恋は盲目と言うが、こいつの場合はやばいな、極まっているな。
そういえば同じエルフであるナルも、かなり思い込みの激しいところがあるんだよな。もしかしたらエルフの固有スキルなのかもしれない。
……って、待てよ。
あれ、今思えば、別にこいつと敵対する必要なくない?
ジャックのことが好きで好きでたまらないディネリンドだろ? だったらふたりをくっつければいいんじゃないかな。ていうか、恐らくランスロットもハンニバルもそれを狙っているんじゃないか?
別に悪いやつじゃなさそうだしな、うん。
「あのさ、ディネリンドさん」
「なんですの……、だらしない胸の方……」
「実はわたし、好きな人がいるんだよね」
そう言った瞬間である。ディネリンドは、ぱぁぁぁぁと顔を輝かせた。さっきまで暗く落ち込んでいたのが嘘のようである。
だが、直後にハッと気づく。
「そ、それはやっぱりジャラハドさまのことが……? ジャラハドさまはこの世界のありとあらゆる男性の頂点に位置するお方……」
「いや、まあ、違います。違うのですが」
俺が明確に否定すると、ディネリンドはさらに瞳に光を取り戻す。
「ま、まさかまさかそんな! いえ、でも! ジャラハドさまに求婚されたらそれ以外のすべてなどまるで目に入らず、ただひとつの愛の奴隷になってしまうのはまさに確実……! それが大正解……! なのにジャラハドさま以外に好きな人が……? いったいどういうこと……、ジャラハドさまには知られざる第二の人格があってその人のことを好きだとでも……?」
「うん、ちょっと待ってね。話を聞いてね」
俺はこめかみを押さえながら辛抱強く語る。
「実は一週間後のパーティーで私、ジャラハドさまからの求婚を断るつもりで――」
その計画の一部を俺は、ディネリンドに話した。
パーティーで別れを告げられるジャック。
傷心する王子。
そこに現れる救いの手。
そう、エルフ族の姫君。
彼はその優しさに、本当に大切なものがなにかと気づく。
古典映画のようだ。
そう、その話をするとだ――
ディネリンドはその瞳を真っ赤に潤ませたまま、俺の両手を握り締めながら、興奮した面持ちでこう言うのだ。
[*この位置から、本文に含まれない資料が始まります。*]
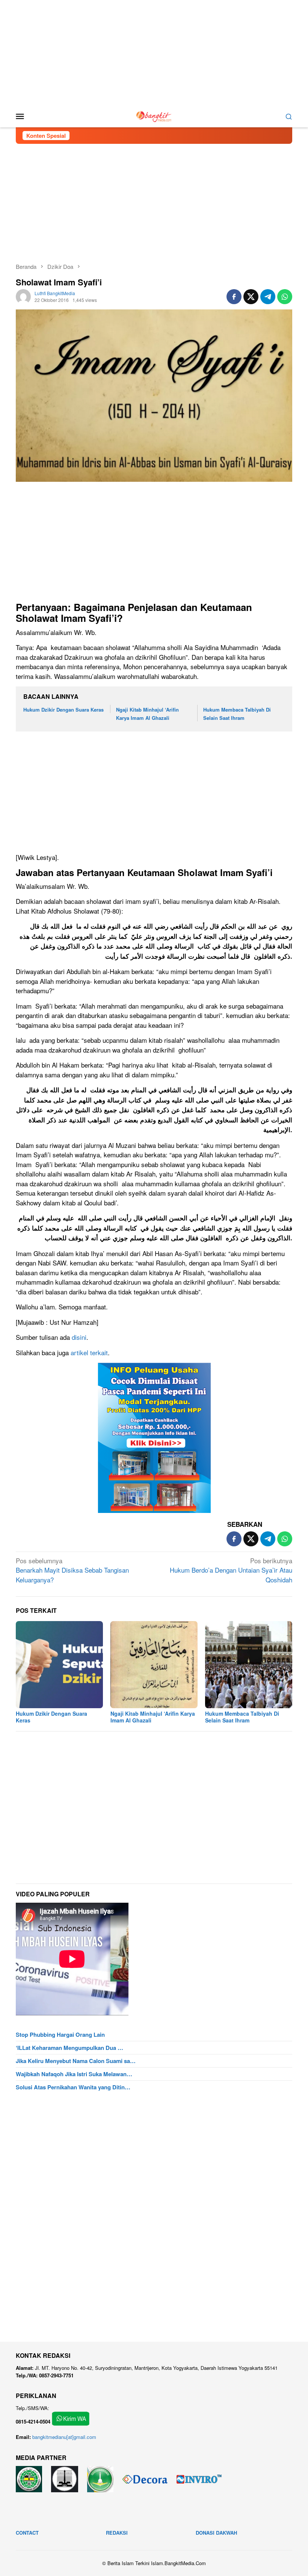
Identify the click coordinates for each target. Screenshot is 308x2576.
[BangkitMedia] (154, 115)
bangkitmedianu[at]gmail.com (64, 2436)
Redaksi (117, 2532)
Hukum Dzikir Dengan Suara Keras (63, 709)
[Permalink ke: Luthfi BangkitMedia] (23, 295)
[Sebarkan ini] (234, 296)
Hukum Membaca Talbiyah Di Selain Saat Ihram (242, 1717)
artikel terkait (89, 1352)
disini (79, 1337)
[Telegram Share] (267, 296)
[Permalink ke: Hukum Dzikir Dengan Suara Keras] (59, 1664)
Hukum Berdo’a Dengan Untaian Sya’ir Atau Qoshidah (231, 1570)
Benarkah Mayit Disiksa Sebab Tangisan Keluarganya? (72, 1570)
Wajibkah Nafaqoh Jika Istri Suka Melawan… (74, 2074)
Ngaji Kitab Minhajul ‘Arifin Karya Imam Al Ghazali (152, 1717)
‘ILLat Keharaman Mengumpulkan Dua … (69, 2047)
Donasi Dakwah (216, 2532)
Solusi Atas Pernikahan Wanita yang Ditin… (73, 2087)
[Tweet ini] (250, 296)
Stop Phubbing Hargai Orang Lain (60, 2034)
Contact (27, 2532)
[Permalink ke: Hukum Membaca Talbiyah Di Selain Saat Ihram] (248, 1664)
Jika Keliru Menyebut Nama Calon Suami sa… (76, 2060)
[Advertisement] (154, 52)
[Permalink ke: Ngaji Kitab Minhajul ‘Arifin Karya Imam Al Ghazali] (154, 1664)
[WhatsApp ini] (284, 296)
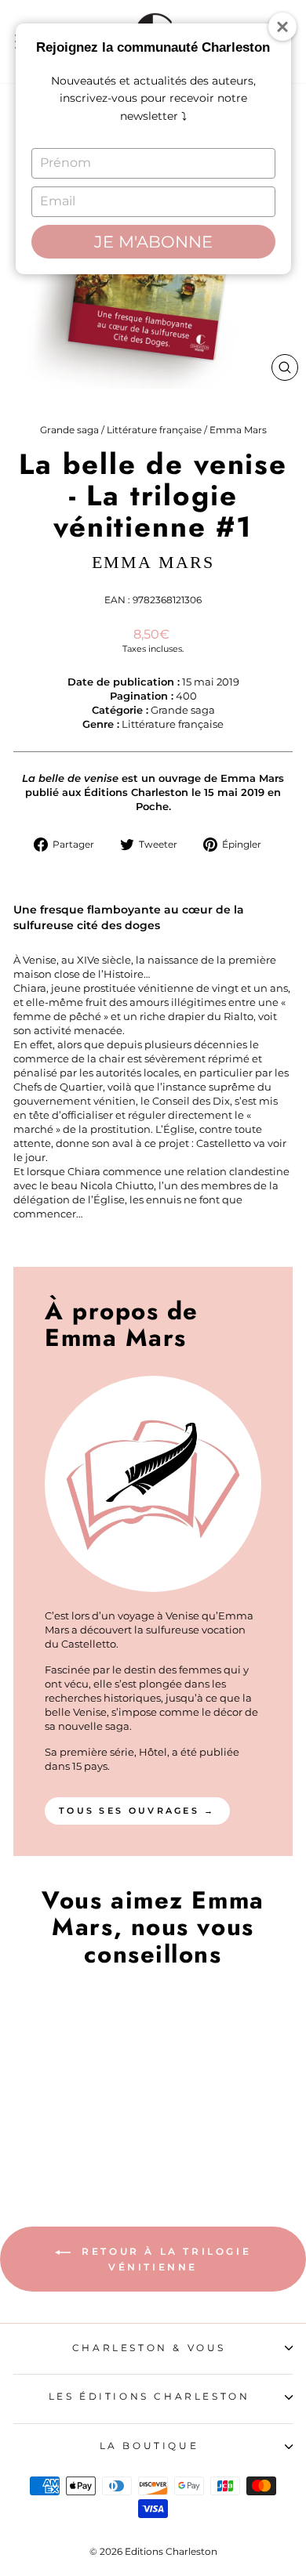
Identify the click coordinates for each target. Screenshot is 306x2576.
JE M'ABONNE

「ありがとうございますわ! マーニーさん! わたくし、あなたさまのことを誤解しておりました! あなたはなんていい人なんでしょう! わたくしのことはディーネと呼んでくださいまし!」
「う、うん」
俺は身を引きながらうなずいた。
どうして俺の周りはこんなやつしかいないのだろうか。
それともこの世界には、こんなやつしかいないのだろうか。
もしかして、キキレアとナルとミエリって結構まともなやつだったんじゃないだろうか……。マーニーはそんなことを思っていました。